Mais adiante, passamos em frente à Fiocruz, um homem desmaiado na calçada era socorrido por uma mulher de roupas brancas.
Desci na passarela do INTO para pegar ônibus para Niterói do outro lado, no sentido contrário. Enquanto subia a passarela, uma sensação diferente foi me tomando, senti uma vertigem, não sabia o que era, se era meu estado de espírito aliado à falta de sono ou se havia alguma coisa de errado com os cogumelos chineses que eu tinha feito de almoço. Fato é que senti certa alteração do meu estado de consciência e a percepção da realidade parecia suavemente alterada. Cabisbaixa e me sentindo um pouco desorientada, prossegui para o ponto de ônibus tentando entender o que se passava na minha cabeça.
Talvez fosse uma antecipação de um sentimento de culpa pela viagem ao exterior que eu estava prestes a fazer e que era motivo da minha ida para Niterói. Como para muitos seres humanos, viajar é uma das coisas que mais me proporciona satisfação. Ao mesmo tempo, talvez uma culpa cristã (ou socialista) latente sempre me ataca quando me encontro em posição de turista, especialmente se nessa circunstância eu me deparo com pessoas que nem sequer podem sonhar em desfrutar de experiência semelhante. Não que seja este o caso, pois não se tratava de fazer turismo, mas de estudar. Eu poderia então fazer uso de um subterfúgio ideológico liberal e tentar convencer a mim mesma que eu fiz por merecer por isso, sempre estudei muito e trabalhei com afinco para conseguir uma bolsa... Mas não, não justifica.
Após atravessar a ponte Rio-Niterói e chegar no centro da cidade em que morei por 5 anos, vi um conjunto habitacional onde sonhava em morar.
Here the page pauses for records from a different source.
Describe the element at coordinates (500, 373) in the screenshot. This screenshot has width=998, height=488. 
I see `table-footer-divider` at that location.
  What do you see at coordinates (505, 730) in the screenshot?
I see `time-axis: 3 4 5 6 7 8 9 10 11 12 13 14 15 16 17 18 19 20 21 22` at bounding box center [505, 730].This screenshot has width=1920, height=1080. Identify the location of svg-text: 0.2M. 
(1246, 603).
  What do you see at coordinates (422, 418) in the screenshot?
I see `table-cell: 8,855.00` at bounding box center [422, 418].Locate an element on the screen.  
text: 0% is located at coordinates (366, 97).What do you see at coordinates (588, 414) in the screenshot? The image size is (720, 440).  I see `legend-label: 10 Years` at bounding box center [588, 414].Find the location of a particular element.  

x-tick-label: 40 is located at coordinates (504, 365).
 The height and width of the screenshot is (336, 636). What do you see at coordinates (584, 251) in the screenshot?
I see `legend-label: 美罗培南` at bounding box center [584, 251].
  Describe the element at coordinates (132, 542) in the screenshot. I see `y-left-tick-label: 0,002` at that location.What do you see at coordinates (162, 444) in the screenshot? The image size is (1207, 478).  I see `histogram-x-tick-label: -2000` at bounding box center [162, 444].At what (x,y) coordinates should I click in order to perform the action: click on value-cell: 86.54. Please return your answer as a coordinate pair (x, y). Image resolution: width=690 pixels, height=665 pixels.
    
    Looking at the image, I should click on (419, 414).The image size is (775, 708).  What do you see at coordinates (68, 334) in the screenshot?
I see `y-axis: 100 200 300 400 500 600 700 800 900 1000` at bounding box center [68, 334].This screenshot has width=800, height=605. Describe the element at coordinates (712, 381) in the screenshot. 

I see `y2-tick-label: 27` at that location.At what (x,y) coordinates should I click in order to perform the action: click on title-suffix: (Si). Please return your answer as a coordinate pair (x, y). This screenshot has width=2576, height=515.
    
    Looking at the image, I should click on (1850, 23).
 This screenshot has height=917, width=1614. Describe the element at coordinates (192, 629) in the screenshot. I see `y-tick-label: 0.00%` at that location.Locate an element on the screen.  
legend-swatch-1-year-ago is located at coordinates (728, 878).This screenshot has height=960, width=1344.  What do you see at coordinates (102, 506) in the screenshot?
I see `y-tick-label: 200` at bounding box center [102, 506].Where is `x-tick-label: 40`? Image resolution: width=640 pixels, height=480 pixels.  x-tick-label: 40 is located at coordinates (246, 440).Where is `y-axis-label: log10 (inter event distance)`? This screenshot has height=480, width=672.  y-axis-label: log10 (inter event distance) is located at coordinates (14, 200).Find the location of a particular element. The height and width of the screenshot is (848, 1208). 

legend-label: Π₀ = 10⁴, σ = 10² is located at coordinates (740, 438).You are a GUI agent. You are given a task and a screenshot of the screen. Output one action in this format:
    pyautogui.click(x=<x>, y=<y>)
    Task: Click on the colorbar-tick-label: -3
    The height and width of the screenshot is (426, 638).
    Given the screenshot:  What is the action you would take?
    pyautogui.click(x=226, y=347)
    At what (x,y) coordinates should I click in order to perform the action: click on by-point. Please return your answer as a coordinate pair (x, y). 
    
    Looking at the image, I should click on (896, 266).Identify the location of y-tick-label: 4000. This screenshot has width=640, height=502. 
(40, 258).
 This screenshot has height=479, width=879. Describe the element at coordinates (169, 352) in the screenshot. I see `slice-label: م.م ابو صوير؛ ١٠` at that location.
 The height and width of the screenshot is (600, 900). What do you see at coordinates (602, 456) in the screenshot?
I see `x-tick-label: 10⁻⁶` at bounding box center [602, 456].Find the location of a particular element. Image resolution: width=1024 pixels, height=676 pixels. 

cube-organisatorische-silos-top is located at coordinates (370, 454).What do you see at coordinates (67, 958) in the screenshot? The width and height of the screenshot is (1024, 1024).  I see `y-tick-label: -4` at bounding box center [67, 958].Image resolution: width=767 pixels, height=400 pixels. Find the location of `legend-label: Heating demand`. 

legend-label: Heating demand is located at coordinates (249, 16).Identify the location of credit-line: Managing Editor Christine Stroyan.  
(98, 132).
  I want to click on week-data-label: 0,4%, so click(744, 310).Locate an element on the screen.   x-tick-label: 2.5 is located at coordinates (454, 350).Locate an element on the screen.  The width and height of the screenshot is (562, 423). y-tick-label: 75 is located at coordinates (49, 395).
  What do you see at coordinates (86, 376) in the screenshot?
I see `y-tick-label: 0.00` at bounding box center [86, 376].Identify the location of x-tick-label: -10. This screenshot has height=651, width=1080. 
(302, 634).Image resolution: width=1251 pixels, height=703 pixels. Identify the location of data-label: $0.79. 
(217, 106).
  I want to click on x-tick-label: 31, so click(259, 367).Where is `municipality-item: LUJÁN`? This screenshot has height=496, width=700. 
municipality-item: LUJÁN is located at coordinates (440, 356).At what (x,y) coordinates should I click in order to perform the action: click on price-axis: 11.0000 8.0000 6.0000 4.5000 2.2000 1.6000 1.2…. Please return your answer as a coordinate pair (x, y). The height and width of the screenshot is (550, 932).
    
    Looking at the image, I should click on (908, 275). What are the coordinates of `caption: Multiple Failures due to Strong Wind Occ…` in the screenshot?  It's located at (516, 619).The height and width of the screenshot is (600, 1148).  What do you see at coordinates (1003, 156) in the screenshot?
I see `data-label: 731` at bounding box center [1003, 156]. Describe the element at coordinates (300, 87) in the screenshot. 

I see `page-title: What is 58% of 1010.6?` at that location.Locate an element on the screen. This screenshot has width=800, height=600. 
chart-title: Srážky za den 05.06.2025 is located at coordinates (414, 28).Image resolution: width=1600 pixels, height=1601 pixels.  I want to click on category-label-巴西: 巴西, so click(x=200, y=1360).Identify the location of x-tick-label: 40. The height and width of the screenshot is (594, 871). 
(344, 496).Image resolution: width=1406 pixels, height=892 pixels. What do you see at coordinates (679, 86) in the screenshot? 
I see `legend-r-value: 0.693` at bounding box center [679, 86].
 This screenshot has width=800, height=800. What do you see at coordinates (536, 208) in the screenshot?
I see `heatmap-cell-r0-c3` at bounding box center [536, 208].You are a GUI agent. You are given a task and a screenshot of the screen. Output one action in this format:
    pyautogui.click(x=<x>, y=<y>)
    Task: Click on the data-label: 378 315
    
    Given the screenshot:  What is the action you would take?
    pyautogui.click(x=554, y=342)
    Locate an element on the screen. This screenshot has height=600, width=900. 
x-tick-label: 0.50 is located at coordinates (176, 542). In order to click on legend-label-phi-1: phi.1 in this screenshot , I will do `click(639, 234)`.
Por alguns instantes me lembrei que ainda não tenho casa própria, moro na periferia da cidade, que a bolsa do doutorado é algo provisório e que meu emprego não rende nem dois salários mínimos. Não tenho carro, nunca usei roupa de marca e não sou afeita a luxos... por alguns minutos me senti menos privilegiada... Mas não, não justifica.